According to investigations carried out with the addition of hydrogen in part-load operation of a gasoline engine, only approx. 1 kg of hydrogen is required for 25 kg of gasoline in order to achieve very low proportions of CO, hydrocarbons and NO _x in the exhaust gas. This amount can be from about ^{_one quarter} of the water vapor content in the exhaust gas by catalytically-chemical conversion gain.

Preferably, the exhaust gas recirculation through the slots 9, 10 is limited so that the demand for hydrogen in the recirculated exhaust gas corresponds to an amount that arises at a driving speed of 80-100 km / h.

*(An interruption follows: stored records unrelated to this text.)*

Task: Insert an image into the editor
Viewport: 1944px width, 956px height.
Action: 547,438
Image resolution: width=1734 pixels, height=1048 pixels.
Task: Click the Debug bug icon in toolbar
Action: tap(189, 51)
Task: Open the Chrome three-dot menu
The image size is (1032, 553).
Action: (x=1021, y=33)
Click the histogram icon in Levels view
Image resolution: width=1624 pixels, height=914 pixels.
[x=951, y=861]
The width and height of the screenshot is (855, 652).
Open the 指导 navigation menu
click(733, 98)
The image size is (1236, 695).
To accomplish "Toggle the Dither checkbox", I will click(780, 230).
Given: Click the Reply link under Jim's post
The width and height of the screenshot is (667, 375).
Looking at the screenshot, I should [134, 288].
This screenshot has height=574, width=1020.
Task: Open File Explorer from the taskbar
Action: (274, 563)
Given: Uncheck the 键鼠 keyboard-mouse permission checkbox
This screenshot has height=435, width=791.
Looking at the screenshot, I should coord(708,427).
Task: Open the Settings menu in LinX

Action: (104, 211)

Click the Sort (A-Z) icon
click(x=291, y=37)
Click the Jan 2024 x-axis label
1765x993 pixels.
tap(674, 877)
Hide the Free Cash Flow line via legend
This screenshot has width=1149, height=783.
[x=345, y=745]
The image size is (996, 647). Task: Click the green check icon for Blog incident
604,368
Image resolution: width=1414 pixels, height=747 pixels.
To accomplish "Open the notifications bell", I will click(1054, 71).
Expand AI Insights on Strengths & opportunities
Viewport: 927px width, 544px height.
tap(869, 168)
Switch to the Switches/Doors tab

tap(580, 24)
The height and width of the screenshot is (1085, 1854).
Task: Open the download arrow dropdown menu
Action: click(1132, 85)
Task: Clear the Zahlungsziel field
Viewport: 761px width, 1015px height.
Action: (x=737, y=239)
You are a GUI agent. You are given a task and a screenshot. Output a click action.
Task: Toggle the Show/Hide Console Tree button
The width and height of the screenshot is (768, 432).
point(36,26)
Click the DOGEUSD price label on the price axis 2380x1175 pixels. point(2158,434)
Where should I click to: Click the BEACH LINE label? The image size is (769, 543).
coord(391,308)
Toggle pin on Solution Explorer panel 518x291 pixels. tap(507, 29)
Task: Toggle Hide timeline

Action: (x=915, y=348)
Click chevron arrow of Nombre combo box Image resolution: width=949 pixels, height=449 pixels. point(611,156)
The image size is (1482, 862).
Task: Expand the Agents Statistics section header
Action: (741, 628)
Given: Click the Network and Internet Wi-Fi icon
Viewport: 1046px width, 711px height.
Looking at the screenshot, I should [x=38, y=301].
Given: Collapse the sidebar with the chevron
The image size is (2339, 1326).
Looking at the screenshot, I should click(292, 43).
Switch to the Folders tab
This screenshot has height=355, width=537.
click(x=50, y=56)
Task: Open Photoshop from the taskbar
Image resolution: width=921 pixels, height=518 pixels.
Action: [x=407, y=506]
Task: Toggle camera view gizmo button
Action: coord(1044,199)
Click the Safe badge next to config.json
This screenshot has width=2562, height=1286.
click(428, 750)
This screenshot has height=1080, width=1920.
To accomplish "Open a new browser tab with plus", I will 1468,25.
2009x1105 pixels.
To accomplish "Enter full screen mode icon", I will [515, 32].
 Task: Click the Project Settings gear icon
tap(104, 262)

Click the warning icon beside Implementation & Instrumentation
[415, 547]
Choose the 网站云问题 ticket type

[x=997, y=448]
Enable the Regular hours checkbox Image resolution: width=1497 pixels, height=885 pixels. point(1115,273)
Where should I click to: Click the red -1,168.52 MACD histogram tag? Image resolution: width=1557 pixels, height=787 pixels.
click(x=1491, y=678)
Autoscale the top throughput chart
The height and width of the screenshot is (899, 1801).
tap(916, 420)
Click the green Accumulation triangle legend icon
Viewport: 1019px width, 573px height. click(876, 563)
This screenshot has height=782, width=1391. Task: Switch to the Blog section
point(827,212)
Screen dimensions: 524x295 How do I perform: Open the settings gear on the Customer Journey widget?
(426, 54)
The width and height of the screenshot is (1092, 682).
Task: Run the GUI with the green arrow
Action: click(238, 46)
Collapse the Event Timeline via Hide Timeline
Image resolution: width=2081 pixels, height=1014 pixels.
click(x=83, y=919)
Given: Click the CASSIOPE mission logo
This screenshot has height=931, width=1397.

As an example: a modern mid-range car requires an output of approx. 18 KW at a driving speed of 100 km / h. With the mixture preparation according to the invention, about 4 kg of gasoline per hour are used for this purpose. The slots 9, 10 are dimensioned such that 0.04 kg of hydrogen take the way through the slots 9, 10 with the recirculated exhaust gas. At higher loads (engine power), the relative hydrogen content in gasoline decreases, at lower power the amount of exhaust gas supplied is controlled by means of the throttle valve 5 . Thus, in the main driving area at partial load operation, there is a high exit velocity of the recirculated gas at the slots 9, 10 and thus a good treatment of the gas condensed on the intake duct wall and a homogeneous mixing of both gas flows in the intake duct 39 . This is very important, so that all cylinders of the internal combustion engine 11 receive an evenly composed fuel-air-auxiliary gas mixture.

Claims (4)

1.Device for introducing additional gas flows into the intake duct of a carburetor engine by means of opposing slots in the intake duct wall, downstream of the throttle valve, which extend in the circumferential direction of the intake duct over a circumferential angle of less than 180 ° and to which the additional gas is supplied through one or more feed lines The longitudinal axis of the throttle valve shaft passes through the area of the walls not interrupted by the slots and a control element, in particular a further throttle valve or a valve, is provided in each supply line to control the throughput of the additional gas through these supply lines depending on the negative pressure prevailing in the intake duct characterized in that the slots ( 9, 10 ) in the area of maximum condensate formation are symmetrical to a plane generated by shifting the longitudinal axis of the throttle valve shaft parallel to itself along the longitudinal axis of the intake duct is arranged. 2. Device according to claim 1, characterized records that the additional gas is additional air. 3. Device according to claim 1, characterized characterized in that the additional gas exhaust gas of the Internal combustion engine is.   4. The device according to claim 1, characterized characterized in that the additional gas is a catalytic fission gas obtained from exhaust gas.